E’ morto il giornalista Beppe Maseri. Aveva 78 anni. La sua carriera professionale era iniziata al settimanale l’Informatore di Sesto San Giovanni (Milano). Poi era passato all’Unità, occupandosi di sport. Quindi l’approdo al Giorno, quotidiano di cui è diventato una storica firma. Era spesso anche ospite alle trasmissioni sportive di TeleLombardia. Aveva inoltre collaborato, in passato, con la redazione del settimanale ‘Lo Sportivo’ di Monza.
«Ciao Beppe – dice Giuseppe Gallizzi, direttore della Voce dei Giornalisti, ricordando il collega – sono tanti gli aneddoti che mi tornano alla mente in questo triste giorno della tua dipartita. In particolare ricordo il nostro primo incontro in viale Casiraghi a Sesto, nell’edicola che era gestita da un tuo parente. Io all’epoca era caporedattore e ‘factotum’ del settimanale l’Informatore e fra l’altro mi recavo nei punti vendita dei quotidiani per conoscere la diffusione dei giornali. La nostra amicizia è nata da quell’incontro e ti ha permesso di collaborare con tanti aspiranti giornalisti nella fucina della mitica redazione di via Fratelli Bandiera 13 prima e via Moroni 8 poi.
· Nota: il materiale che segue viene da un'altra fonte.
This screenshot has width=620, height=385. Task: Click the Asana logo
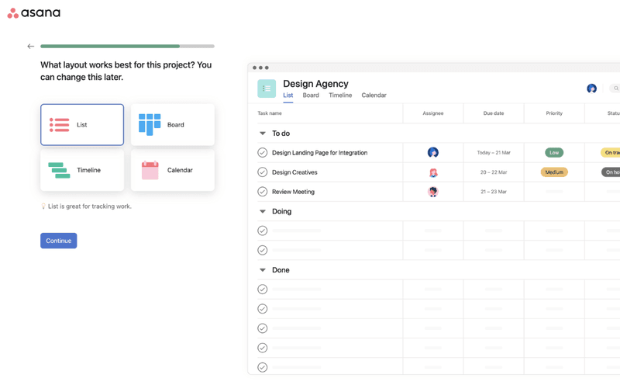point(33,13)
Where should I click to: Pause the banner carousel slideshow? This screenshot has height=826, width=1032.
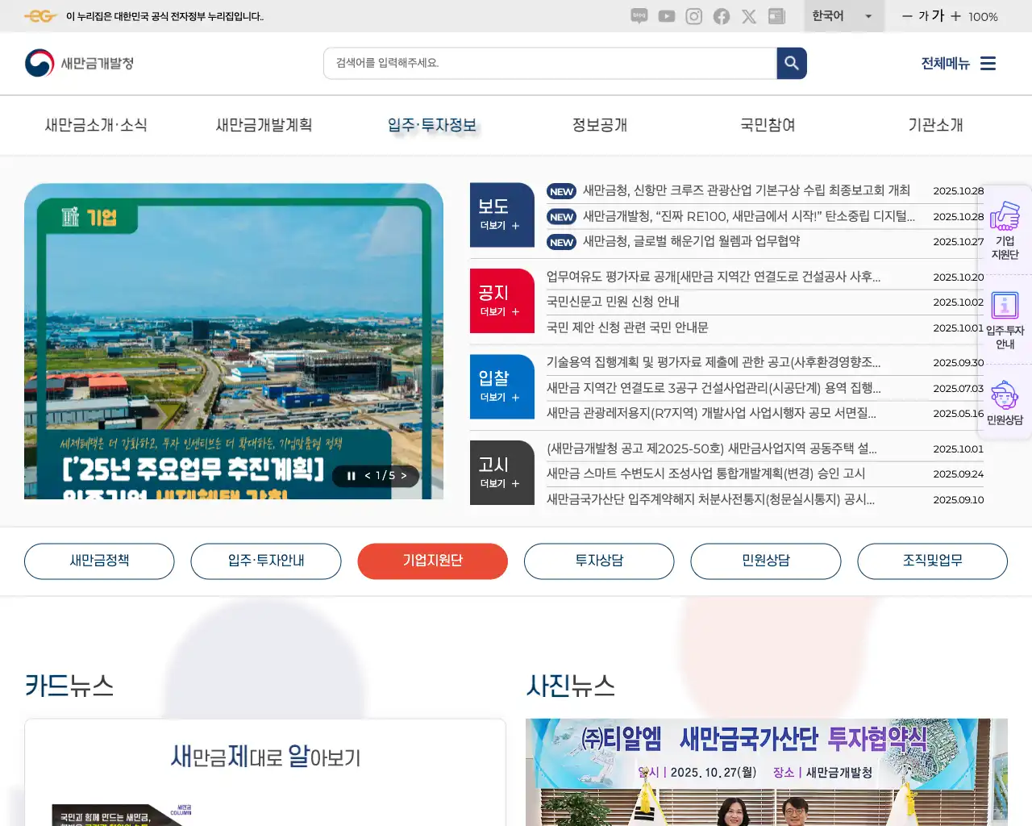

Mitici i tuoi articoli sulla Pro Sesto che allora aveva la sede dove ora si trova il ristorante Pentola d’Oro. Poi l’incontro con il sestese Rodolfo Pagnini, caporedattore dell’Unità di viale Fulvio Testi a Milano e le prime collaborazioni con le pagine sportive del quotidiano. Quindi il passaggio al Giorno, l’amicizia con Gianni Brera e la tua brillante carriera. Riposa in pace, caro Beppe».
Lo ricorda così invece Franco Ordine: «Notizia triste: si è spento Beppe Maseri, storico cronista sportivo, firma del Giorno, fede interista mai tradita nei suoi pezzi secondo un costume perso nell’attuale panorama. Incassava e restituiva “buchi” alla concorrenza con questo sorriso. Che la terra ti sia lieve Beppe. Il calcio è di chi lo ama».
Alla famiglia del caro Giuseppe le condoglianze della direzione e redazione di Sesto Notizie.